__REQUIREMENTS__
Convert every line of the material below into a JSON list of strings, one string per line, omitting blank lines.
──────── DATA IN THIS EXERCISE
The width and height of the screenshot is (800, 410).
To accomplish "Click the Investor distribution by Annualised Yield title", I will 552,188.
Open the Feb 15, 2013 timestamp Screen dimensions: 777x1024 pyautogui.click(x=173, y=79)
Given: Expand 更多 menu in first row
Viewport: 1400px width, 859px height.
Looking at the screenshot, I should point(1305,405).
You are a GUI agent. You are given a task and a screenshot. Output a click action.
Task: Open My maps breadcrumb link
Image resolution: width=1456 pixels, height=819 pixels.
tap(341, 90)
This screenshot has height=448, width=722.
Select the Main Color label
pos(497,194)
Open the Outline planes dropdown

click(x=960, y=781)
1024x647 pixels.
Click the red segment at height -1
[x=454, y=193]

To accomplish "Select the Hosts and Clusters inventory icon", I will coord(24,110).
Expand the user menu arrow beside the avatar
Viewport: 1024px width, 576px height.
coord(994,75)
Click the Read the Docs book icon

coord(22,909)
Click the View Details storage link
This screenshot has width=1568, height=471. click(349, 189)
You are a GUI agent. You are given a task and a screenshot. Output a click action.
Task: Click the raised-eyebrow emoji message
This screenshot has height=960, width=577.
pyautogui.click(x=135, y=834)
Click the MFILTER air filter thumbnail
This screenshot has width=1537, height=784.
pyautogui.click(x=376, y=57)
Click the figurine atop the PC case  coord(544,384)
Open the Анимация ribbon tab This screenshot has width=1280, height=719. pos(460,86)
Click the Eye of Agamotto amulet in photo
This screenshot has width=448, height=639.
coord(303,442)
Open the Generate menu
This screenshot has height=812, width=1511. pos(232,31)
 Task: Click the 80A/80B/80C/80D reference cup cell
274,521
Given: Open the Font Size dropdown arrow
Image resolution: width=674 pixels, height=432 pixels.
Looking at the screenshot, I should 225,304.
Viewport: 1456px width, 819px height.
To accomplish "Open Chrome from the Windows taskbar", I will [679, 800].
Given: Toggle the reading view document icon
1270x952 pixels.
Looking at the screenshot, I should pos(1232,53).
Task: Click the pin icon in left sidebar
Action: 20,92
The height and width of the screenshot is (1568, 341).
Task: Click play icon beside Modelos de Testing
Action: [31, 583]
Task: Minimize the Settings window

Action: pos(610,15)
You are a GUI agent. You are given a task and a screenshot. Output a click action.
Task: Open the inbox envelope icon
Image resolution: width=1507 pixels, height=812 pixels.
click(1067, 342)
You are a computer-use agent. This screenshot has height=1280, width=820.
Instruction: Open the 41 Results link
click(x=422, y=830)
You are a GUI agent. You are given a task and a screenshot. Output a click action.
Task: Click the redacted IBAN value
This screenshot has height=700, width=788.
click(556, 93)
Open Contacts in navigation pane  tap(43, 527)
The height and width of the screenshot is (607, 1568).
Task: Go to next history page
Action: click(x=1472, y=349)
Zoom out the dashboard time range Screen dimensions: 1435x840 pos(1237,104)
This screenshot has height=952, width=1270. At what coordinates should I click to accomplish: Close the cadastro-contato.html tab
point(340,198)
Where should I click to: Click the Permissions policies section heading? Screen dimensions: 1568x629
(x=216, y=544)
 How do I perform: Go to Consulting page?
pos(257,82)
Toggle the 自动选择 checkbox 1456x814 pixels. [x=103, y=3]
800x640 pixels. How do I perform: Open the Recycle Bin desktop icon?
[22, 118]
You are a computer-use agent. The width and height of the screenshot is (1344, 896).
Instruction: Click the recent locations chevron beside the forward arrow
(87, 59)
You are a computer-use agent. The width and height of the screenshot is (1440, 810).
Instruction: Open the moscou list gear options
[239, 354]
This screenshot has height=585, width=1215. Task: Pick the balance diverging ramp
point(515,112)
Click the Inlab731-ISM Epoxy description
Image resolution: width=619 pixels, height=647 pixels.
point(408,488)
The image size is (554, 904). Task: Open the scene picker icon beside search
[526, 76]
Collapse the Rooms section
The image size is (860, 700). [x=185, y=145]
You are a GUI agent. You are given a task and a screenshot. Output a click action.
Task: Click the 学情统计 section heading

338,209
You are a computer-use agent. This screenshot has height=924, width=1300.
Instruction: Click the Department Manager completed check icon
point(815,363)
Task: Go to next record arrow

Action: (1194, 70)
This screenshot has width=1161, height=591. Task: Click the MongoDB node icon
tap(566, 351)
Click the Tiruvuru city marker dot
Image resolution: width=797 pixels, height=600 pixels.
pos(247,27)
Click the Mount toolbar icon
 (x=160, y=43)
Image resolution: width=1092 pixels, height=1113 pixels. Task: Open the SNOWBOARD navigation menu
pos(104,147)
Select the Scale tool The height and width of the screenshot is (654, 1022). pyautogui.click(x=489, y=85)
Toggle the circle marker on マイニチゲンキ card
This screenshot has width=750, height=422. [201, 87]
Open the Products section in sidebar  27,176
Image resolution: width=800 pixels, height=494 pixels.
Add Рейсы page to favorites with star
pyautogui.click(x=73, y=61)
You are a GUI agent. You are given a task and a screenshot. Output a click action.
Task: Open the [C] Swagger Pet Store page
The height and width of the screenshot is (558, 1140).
────────────────
__OUTPUT__
[
  "The width and height of the screenshot is (800, 410).",
  "To accomplish \"Click the Investor distribution by Annualised Yield title\", I will 552,188.",
  "Open the Feb 15, 2013 timestamp Screen dimensions: 777x1024 pyautogui.click(x=173, y=79)",
  "Given: Expand 更多 menu in first row",
  "Viewport: 1400px width, 859px height.",
  "Looking at the screenshot, I should point(1305,405).",
  "You are a GUI agent. You are given a task and a screenshot. Output a click action.",
  "Task: Open My maps breadcrumb link",
  "Image resolution: width=1456 pixels, height=819 pixels.",
  "tap(341, 90)",
  "This screenshot has height=448, width=722.",
  "Select the Main Color label",
  "pos(497,194)",
  "Open the Outline planes dropdown",
  "click(x=960, y=781)",
  "1024x647 pixels.",
  "Click the red segment at height -1",
  "[x=454, y=193]",
  "To accomplish \"Select the Hosts and Clusters inventory icon\", I will coord(24,110).",
  "Expand the user menu arrow beside the avatar",
  "Viewport: 1024px width, 576px height.",
  "coord(994,75)",
  "Click the Read the Docs book icon",
  "coord(22,909)",
  "Click the View Details storage link",
  "This screenshot has width=1568, height=471. click(349, 189)",
  "You are a GUI agent. You are given a task and a screenshot. Output a click action.",
  "Task: Click the raised-eyebrow emoji message",
  "This screenshot has height=960, width=577.",
  "pyautogui.click(x=135, y=834)",
  "Click the MFILTER air filter thumbnail",
  "This screenshot has width=1537, height=784.",
  "pyautogui.click(x=376, y=57)",
  "Click the figurine atop the PC case  coord(544,384)",
  "Open the Анимация ribbon tab This screenshot has width=1280, height=719. pos(460,86)",
  "Click the Eye of Agamotto amulet in photo",
  "This screenshot has width=448, height=639.",
  "coord(303,442)",
  "Open the Generate menu",
  "This screenshot has height=812, width=1511. pos(232,31)",
  " Task: Click the 80A/80B/80C/80D reference cup cell",
  "274,521",
  "Given: Open the Font Size dropdown arrow",
  "Image resolution: width=674 pixels, height=432 pixels.",
  "Looking at the screenshot, I should 225,304.",
  "Viewport: 1456px width, 819px height.",
  "To accomplish \"Open Chrome from the Windows taskbar\", I will [679, 800].",
  "Given: Toggle the reading view document icon",
  "1270x952 pixels.",
  "Looking at the screenshot, I should pos(1232,53).",
  "Task: Click the pin icon in left sidebar",
  "Action: 20,92",
  "The height and width of the screenshot is (1568, 341).",
  "Task: Click play icon beside Modelos de Testing",
  "Action: [31, 583]",
  "Task: Minimize the Settings window",
  "Action: pos(610,15)",
  "You are a GUI agent. You are given a task and a screenshot. Output a click action.",
  "Task: Open the inbox envelope icon",
  "Image resolution: width=1507 pixels, height=812 pixels.",
  "click(1067, 342)",
  "You are a computer-use agent. This screenshot has height=1280, width=820.",
  "Instruction: Open the 41 Results link",
  "click(x=422, y=830)",
  "You are a GUI agent. You are given a task and a screenshot. Output a click action.",
  "Task: Click the redacted IBAN value",
  "This screenshot has height=700, width=788.",
  "click(556, 93)",
  "Open Contacts in navigation pane  tap(43, 527)",
  "The height and width of the screenshot is (607, 1568).",
  "Task: Go to next history page",
  "Action: click(x=1472, y=349)",
  "Zoom out the dashboard time range Screen dimensions: 1435x840 pos(1237,104)",
  "This screenshot has height=952, width=1270. At what coordinates should I click to accomplish: Close the cadastro-contato.html tab",
  "point(340,198)",
  "Where should I click to: Click the Permissions policies section heading? Screen dimensions: 1568x629",
  "(x=216, y=544)",
  " How do I perform: Go to Consulting page?",
  "pos(257,82)",
  "Toggle the 自动选择 checkbox 1456x814 pixels. [x=103, y=3]",
  "800x640 pixels. How do I perform: Open the Recycle Bin desktop icon?",
  "[22, 118]",
  "You are a computer-use agent. The width and height of the screenshot is (1344, 896).",
  "Instruction: Click the recent locations chevron beside the forward arrow",
  "(87, 59)",
  "You are a computer-use agent. The width and height of the screenshot is (1440, 810).",
  "Instruction: Open the moscou list gear options",
  "[239, 354]",
  "This screenshot has height=585, width=1215. Task: Pick the balance diverging ramp",
  "point(515,112)",
  "Click the Inlab731-ISM Epoxy description",
  "Image resolution: width=619 pixels, height=647 pixels.",
  "point(408,488)",
  "The image size is (554, 904). Task: Open the scene picker icon beside search",
  "[526, 76]",
  "Collapse the Rooms section",
  "The image size is (860, 700). [x=185, y=145]",
  "You are a GUI agent. You are given a task and a screenshot. Output a click action.",
  "Task: Click the 学情统计 section heading",
  "338,209",
  "You are a computer-use agent. This screenshot has height=924, width=1300.",
  "Instruction: Click the Department Manager completed check icon",
  "point(815,363)",
  "Task: Go to next record arrow",
  "Action: (1194, 70)",
  "This screenshot has width=1161, height=591. Task: Click the MongoDB node icon",
  "tap(566, 351)",
  "Click the Tiruvuru city marker dot",
  "Image resolution: width=797 pixels, height=600 pixels.",
  "pos(247,27)",
  "Click the Mount toolbar icon",
  " (x=160, y=43)",
  "Image resolution: width=1092 pixels, height=1113 pixels. Task: Open the SNOWBOARD navigation menu",
  "pos(104,147)",
  "Select the Scale tool The height and width of the screenshot is (654, 1022). pyautogui.click(x=489, y=85)",
  "Toggle the circle marker on マイニチゲンキ card",
  "This screenshot has width=750, height=422. [201, 87]",
  "Open the Products section in sidebar  27,176",
  "Image resolution: width=800 pixels, height=494 pixels.",
  "Add Рейсы page to favorites with star",
  "pyautogui.click(x=73, y=61)",
  "You are a GUI agent. You are given a task and a screenshot. Output a click action.",
  "Task: Open the [C] Swagger Pet Store page",
  "The height and width of the screenshot is (558, 1140)."
]